Understand
EvoQ™,
The oxide Core AI Engine
A unified AI core where learning, reasoning and adaptation converge, designed to evolve with the real world.
It transforms data and objectives into adaptive intelligence that understands context, explains its logic and improves continuously.
EvoQ Architecture
The Core of Integrated Intelligence
At the heart of Oxide’s technology stack, EvoQ functions as a self‑evolving intelligence core that unifies perception, abstraction and reasoning within a single architecture.
Rather than stacking pre‑trained models or APIs, it develops understanding through continuous feedback, interpreting information, refining its logic and adapting to realities.
Designed as a living system, EvoQ continuously restructures its knowledge and reasoning processes, maintaining coherence as it evolves.
This architecture enables what other frameworks cannot achieve: AI that learns from experience, explains its reasoning and grows with its environment.
Objective-Driven Reasoning Agents
Built on top EvoQ’s core, specialized reasoning agents combine real‑time perception with goal‑oriented inference. They operate within defined objectives, continuously optimizing decisions and outcomes, tackling complex, high‑value challenges across finance, healthcare and digital commerce.
Unified Intelligence, Not Fragmented Models
EvoQ replaces disconnected ML libraries and multiple LLM APIs with a coherent, self‑contained AI core focused on the representation of intelligence itself, not just incremental improvements.
This unified foundation delivers deeper consistency, interoperability and scalability across cognitive functions.
For Real-World Evolving Complexity
Oxide's core AI technology integrates inductive inference (such as LLMs and Deep Learning), formal reasoning and neurosymbolic AI into a feedback- driven architecture.
Through continuous self‑optimization, EvoQ dynamically refines its internal models, achieving adaptive precision in environments that demand real‑time learning and contextual understanding.
Core Principles of the System
EvoQ is a framework for building intelligence that’s explainable, structured and fast. Each layer of its architecture is guided by core principles that ensure transparency, reliability and performance in complex real‑world environments.
Neuro-Symbolic AI
Neuro-symbolic reasoning combines the intuitive pattern recognition of neural networks with the precise logical and computational reasoning of symbolic AI systems. This integrated approach enhances the understanding and interpretation of complex data, also allowing for the enforcement of specific constraints and policies in the outputs. It enables AI to recognize patterns, learn from large datasets, and execute complex plans based on predefined goals, all while adhering to corporate guidelines. Additionally, the system performs analytical operations, logically aggregates and selects insights, presents diverse decision options, and generates human-readable explanations.
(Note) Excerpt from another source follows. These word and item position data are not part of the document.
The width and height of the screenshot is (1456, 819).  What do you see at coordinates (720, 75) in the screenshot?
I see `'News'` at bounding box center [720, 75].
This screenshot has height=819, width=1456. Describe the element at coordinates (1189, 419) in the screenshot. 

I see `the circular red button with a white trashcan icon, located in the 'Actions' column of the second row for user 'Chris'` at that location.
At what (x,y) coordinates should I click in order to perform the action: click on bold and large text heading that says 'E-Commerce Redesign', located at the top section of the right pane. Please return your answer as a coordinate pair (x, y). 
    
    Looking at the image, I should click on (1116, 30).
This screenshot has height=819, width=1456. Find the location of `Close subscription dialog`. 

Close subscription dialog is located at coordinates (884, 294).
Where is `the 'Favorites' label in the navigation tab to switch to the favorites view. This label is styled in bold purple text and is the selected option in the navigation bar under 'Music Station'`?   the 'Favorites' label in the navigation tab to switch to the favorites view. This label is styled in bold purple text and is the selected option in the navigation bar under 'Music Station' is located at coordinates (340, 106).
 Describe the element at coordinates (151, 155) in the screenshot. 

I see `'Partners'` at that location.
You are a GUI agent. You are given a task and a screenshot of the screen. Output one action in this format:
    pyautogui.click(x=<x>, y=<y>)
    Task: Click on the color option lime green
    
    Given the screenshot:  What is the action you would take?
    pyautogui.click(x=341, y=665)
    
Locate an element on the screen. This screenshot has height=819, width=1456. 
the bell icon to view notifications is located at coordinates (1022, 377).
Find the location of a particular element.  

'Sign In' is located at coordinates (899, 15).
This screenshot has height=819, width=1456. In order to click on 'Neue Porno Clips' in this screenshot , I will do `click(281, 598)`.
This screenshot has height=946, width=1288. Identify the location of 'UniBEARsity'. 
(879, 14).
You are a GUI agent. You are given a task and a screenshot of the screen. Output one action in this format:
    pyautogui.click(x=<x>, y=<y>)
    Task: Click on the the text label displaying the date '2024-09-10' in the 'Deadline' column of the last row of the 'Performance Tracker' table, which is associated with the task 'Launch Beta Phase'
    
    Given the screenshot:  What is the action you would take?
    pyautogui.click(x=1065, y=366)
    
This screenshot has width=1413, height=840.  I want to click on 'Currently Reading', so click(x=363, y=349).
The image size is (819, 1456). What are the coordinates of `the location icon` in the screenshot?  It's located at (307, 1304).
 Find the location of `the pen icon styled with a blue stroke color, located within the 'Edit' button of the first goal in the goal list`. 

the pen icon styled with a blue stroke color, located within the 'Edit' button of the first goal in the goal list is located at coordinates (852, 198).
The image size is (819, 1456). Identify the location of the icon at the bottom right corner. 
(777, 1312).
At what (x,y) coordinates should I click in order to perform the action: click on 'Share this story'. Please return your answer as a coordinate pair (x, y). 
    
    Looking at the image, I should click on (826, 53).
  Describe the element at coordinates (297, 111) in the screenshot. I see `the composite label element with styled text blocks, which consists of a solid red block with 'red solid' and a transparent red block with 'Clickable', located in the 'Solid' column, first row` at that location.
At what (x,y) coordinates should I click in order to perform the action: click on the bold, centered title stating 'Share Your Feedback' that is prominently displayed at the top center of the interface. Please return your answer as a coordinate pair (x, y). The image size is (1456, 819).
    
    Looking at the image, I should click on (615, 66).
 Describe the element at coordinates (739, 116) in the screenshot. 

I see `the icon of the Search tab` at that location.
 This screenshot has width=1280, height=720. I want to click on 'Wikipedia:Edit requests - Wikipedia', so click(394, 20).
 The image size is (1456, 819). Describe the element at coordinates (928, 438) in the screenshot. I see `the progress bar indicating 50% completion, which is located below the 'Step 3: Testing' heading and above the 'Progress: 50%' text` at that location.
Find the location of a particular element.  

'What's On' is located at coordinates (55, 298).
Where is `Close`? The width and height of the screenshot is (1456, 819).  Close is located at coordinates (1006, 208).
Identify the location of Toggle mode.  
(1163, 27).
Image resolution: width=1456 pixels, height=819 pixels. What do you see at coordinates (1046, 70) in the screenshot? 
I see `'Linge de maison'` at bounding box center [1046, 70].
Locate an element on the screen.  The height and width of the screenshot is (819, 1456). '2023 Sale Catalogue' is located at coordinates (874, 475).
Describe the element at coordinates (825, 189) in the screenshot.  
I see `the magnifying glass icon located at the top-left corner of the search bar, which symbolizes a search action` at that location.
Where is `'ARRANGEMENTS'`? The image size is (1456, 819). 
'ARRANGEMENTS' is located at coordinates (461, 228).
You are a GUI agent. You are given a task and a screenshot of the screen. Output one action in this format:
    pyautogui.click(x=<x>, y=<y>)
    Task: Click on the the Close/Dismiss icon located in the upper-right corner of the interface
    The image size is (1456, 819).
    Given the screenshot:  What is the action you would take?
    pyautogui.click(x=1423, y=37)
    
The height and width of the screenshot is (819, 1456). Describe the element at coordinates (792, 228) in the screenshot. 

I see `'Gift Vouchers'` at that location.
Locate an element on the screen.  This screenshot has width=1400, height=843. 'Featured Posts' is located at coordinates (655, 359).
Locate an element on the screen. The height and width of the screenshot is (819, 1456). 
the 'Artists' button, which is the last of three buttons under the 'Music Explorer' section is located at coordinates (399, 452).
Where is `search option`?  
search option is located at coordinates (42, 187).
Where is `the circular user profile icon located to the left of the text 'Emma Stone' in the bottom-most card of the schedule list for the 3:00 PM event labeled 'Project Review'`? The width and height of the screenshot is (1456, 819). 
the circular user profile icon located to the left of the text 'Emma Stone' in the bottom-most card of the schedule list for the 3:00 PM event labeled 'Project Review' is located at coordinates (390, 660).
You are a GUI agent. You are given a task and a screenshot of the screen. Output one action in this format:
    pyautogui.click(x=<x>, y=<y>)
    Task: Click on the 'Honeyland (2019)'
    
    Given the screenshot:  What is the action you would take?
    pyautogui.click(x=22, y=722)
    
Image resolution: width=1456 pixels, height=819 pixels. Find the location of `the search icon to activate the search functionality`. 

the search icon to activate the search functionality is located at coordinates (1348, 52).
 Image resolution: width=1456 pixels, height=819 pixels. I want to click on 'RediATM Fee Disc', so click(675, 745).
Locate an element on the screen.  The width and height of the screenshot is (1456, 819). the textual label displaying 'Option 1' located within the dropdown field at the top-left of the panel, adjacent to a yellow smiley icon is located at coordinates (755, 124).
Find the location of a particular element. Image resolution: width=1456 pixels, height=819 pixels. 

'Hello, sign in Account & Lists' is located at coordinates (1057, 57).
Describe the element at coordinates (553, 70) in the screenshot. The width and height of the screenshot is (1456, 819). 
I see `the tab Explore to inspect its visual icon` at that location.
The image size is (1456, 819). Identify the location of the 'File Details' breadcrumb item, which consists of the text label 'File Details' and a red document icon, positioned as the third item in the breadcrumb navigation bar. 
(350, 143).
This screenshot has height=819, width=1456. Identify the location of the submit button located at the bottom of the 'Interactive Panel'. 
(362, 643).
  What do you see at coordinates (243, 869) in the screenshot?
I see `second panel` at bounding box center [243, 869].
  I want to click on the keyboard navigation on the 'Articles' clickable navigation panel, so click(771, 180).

Explainable And Transparent AI
Critical decisions in the real world rely on explainable and transparent insights grounded in facts and evidence. Clear explanations and data transparency complement reasoning, providing a solid rationale for decisions. In Oxide's AI system, comprehensive explanations enhance accuracy and precision, and play a key role in improving reasoning capabilities. This approach benefits both the training of generative AI models and the direct improvement of computational reasoning models.
Isolation For Control
Oxide’s AI system draws inspiration from biological processes, where the brain isolates selections of learned models based on specific information and trajectories. This isolation is crucial to address data errors, interpretative ambiguities, contradictions, and manipulations in real-world scenarios. Similarly, all AI agents in Oxide's system are isolated, along with the environments in which they operate, ensuring robust and reliable performance.
The Need For Speed
Algorithmic innovation significantly influences the cost and efficiency of frontier AI, with a single breakthrough potentially redefining hardware and software needs. Oxide AI develops hybrid systems that utilize generative AI for natural language tasks and computational AI for exponentially faster numerical processing. This approach not only provides a competitive edge but also supports environmental sustainability.